Campaign B: DeFi Extrapolation Benchmark (74 Cases)

This campaign is distinct from the Core 15 benchmark. Each test case splits data so the test set lies outside the training feature range, directly probing extrapolation ability. The benchmark includes difficulty variants and is run across all three methods.

Key design decisions

Denominator: Use fixed n=74 for all cross-method comparisons (v3.0 benchmark). All 74 cases are tractable; 0 cases flagged extrapolation_intractable.
NaN policy: NaN results (formula execution failures) count as failures, not missing data.
Routing improvements: Fixes 0–5 are applied before running; they improve the HypatiaX rate from ~62% to 89.2% R²>0.99.

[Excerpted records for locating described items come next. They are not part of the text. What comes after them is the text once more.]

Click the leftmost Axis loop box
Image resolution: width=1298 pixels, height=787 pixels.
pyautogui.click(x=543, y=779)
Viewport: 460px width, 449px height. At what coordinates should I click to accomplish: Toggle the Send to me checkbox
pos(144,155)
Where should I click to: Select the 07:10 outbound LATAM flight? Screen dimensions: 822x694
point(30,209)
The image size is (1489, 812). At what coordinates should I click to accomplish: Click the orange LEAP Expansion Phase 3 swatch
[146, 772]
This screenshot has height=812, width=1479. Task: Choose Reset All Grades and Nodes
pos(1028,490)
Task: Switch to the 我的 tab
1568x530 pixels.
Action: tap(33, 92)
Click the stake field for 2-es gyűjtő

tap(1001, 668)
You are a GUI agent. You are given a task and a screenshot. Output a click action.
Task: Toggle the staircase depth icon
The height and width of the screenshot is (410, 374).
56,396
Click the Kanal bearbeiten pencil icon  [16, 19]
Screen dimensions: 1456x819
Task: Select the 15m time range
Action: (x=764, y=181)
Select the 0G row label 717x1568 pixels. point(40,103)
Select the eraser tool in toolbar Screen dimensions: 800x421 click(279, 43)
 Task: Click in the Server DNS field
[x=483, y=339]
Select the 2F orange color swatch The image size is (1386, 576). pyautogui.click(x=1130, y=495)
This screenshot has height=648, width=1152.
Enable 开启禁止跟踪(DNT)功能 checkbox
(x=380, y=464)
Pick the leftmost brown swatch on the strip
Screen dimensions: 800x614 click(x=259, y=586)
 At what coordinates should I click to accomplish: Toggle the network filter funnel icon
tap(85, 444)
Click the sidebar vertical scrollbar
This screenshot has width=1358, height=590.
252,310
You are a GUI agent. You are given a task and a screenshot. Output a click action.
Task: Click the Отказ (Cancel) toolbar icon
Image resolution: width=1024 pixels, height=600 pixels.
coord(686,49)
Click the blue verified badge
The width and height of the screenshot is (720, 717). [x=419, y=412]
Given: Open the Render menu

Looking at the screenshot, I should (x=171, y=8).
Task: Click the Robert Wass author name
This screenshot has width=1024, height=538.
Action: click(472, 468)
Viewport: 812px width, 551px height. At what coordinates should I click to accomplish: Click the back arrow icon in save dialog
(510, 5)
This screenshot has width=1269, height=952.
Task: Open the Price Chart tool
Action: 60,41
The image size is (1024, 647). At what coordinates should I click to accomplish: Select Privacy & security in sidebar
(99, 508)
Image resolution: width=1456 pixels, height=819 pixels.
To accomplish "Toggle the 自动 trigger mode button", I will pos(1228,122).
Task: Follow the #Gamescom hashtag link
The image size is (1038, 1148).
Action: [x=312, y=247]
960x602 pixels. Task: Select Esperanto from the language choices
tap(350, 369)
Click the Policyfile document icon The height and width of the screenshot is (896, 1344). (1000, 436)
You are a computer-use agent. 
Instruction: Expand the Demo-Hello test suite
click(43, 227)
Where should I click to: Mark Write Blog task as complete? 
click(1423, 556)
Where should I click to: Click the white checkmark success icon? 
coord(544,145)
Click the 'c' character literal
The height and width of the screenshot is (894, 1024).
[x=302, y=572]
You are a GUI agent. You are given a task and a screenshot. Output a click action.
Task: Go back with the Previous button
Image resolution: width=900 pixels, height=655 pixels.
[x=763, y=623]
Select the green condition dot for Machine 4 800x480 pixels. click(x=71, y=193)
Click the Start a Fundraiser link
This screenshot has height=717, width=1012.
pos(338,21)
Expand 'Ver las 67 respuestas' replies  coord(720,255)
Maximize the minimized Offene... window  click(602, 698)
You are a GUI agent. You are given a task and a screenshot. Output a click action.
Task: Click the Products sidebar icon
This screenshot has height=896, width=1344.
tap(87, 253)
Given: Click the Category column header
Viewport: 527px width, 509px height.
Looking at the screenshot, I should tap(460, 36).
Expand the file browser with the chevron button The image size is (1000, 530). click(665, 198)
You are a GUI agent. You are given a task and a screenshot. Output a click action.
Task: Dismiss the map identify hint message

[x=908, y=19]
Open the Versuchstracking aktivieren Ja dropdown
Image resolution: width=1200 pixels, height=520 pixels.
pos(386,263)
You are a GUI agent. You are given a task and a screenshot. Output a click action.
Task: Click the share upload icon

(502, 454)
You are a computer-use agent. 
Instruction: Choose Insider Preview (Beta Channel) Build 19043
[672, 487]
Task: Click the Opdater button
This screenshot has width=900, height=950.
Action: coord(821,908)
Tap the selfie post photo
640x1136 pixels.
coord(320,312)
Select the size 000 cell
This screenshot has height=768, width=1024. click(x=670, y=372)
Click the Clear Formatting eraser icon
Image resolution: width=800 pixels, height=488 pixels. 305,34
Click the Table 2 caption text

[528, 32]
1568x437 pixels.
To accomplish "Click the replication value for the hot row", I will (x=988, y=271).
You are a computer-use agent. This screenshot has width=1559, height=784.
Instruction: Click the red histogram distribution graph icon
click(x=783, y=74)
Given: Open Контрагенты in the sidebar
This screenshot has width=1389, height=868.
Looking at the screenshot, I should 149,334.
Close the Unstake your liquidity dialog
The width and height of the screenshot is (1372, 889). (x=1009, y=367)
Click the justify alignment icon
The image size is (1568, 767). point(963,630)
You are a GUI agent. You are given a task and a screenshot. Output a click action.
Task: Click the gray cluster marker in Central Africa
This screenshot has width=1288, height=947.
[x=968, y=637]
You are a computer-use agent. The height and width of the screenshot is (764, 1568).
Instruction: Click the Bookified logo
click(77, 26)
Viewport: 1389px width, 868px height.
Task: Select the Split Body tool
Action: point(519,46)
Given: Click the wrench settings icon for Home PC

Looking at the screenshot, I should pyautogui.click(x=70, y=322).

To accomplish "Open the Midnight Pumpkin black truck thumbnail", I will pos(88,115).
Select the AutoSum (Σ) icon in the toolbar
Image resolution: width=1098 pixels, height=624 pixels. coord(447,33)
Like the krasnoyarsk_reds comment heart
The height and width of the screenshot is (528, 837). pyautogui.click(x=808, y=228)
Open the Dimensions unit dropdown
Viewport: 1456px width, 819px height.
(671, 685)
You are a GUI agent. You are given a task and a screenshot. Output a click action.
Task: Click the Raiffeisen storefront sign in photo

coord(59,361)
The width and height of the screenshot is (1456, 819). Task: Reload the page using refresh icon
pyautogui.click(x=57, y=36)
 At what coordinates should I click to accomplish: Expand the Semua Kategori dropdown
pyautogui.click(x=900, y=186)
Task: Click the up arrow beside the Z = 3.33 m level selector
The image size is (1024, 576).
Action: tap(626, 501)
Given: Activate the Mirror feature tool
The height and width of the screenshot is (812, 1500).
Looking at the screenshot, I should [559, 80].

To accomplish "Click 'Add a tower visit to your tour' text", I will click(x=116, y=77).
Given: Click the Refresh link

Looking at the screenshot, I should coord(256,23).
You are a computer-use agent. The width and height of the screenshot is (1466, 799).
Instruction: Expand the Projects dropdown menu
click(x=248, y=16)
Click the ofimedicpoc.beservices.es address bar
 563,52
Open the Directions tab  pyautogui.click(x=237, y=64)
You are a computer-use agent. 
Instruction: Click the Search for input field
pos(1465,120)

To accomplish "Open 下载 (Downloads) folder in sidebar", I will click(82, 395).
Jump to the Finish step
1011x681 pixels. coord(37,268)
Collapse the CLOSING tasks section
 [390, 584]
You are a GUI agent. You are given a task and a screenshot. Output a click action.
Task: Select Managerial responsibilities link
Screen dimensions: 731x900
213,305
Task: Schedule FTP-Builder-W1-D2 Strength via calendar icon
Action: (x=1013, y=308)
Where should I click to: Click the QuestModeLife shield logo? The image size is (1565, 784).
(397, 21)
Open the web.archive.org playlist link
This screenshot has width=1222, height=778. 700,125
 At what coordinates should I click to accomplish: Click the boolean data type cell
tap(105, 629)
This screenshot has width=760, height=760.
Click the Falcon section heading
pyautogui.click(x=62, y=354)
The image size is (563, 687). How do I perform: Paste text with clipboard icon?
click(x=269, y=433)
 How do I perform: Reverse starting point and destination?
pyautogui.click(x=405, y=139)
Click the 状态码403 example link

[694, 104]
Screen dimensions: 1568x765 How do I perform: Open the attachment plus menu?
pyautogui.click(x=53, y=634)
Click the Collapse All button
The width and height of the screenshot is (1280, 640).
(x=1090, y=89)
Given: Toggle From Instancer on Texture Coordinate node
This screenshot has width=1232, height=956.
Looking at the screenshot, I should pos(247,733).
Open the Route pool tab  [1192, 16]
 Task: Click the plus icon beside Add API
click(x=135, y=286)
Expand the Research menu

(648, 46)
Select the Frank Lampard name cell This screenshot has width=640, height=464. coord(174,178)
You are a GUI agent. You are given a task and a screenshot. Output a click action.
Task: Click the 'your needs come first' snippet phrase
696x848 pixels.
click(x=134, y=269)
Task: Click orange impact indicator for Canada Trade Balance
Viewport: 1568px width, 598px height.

Run the DeFi extrapolation benchmark

python hypatiax/experiments/benchmarks/hypatiax_defi_benchmark_v3c.py \
    --output data/results/defi_extrap/ \
    --v2 \
    --fixed-denominator 74 \
    --nan-penalty      # NaN = failure (honest metric)

Expected output:

DeFi Extrapolation Benchmark (v3.0, n=74 fixed denominator)
=============================================================
HypatiaX  R²>0.99 : 66/74 = 89.2%   ← beats Pure LLM by 27 pp!
Pure LLM  R²>0.99 : 46/74 = 62.2%
Neural Net R²>0.99 :  0/74 =  0.0%
Catastrophic failures (R²<-10): HypatiaX=0, LLM=6, NN=N/A

Python: run a single DeFi case

from hypatiax.protocols import experiment_protocol_defi
from hypatiax.experiments.tests.test_enhanced_defi_extrapolation import EnhancedExtrapolationTest

protocol = experiment_protocol_defi.ExperimentProtocol()
# Load standard cases only (exclude intractable)
problems = [p for p in protocol.get_defi_problems()
            if not p.get('extrapolation_intractable', False)]

print(f"Standard cases: {len(problems)}")   # 66

tester  = EnhancedExtrapolationTest(enable_routing_fixes=True)  # Fixes 0-5 active
results = tester.run_all(problems, methods=['llm', 'hybrid', 'nn'])

# Honest denominator summary
for method in ['llm', 'hybrid', 'nn']:
    method_results = [r for r in results if r['method'] == method]
    passes = sum(1 for r in method_results
                 if r.get('r2_test') is not None and r['r2_test'] >= 0.99)
    nans   = sum(1 for r in method_results if r.get('r2_test') is None)
    print(f"{method.upper():10s}: {passes}/66 = {passes/66*100:.1f}%  "
          f"(NaN failures: {nans})")

Routing improvements summary

Fix	Change	Measured gain
0	Reserve Ratio / Spot Price: independent log-uniform sampling	+2 pp
0b	IL Breakeven flagged structurally intractable	+1 pp
1	Extrapolation probe: ΔR²≥0.15 → route to LLM	+6 pp
2	Transcendental token detection → route to LLM	+5 pp
3	LLM predictions as NN feature (X_aug)	+1 pp
4	Distance-gated blend weight	+1 pp
5 (proj.)	Unified formula evaluator + routing guard	+3 pp (projected)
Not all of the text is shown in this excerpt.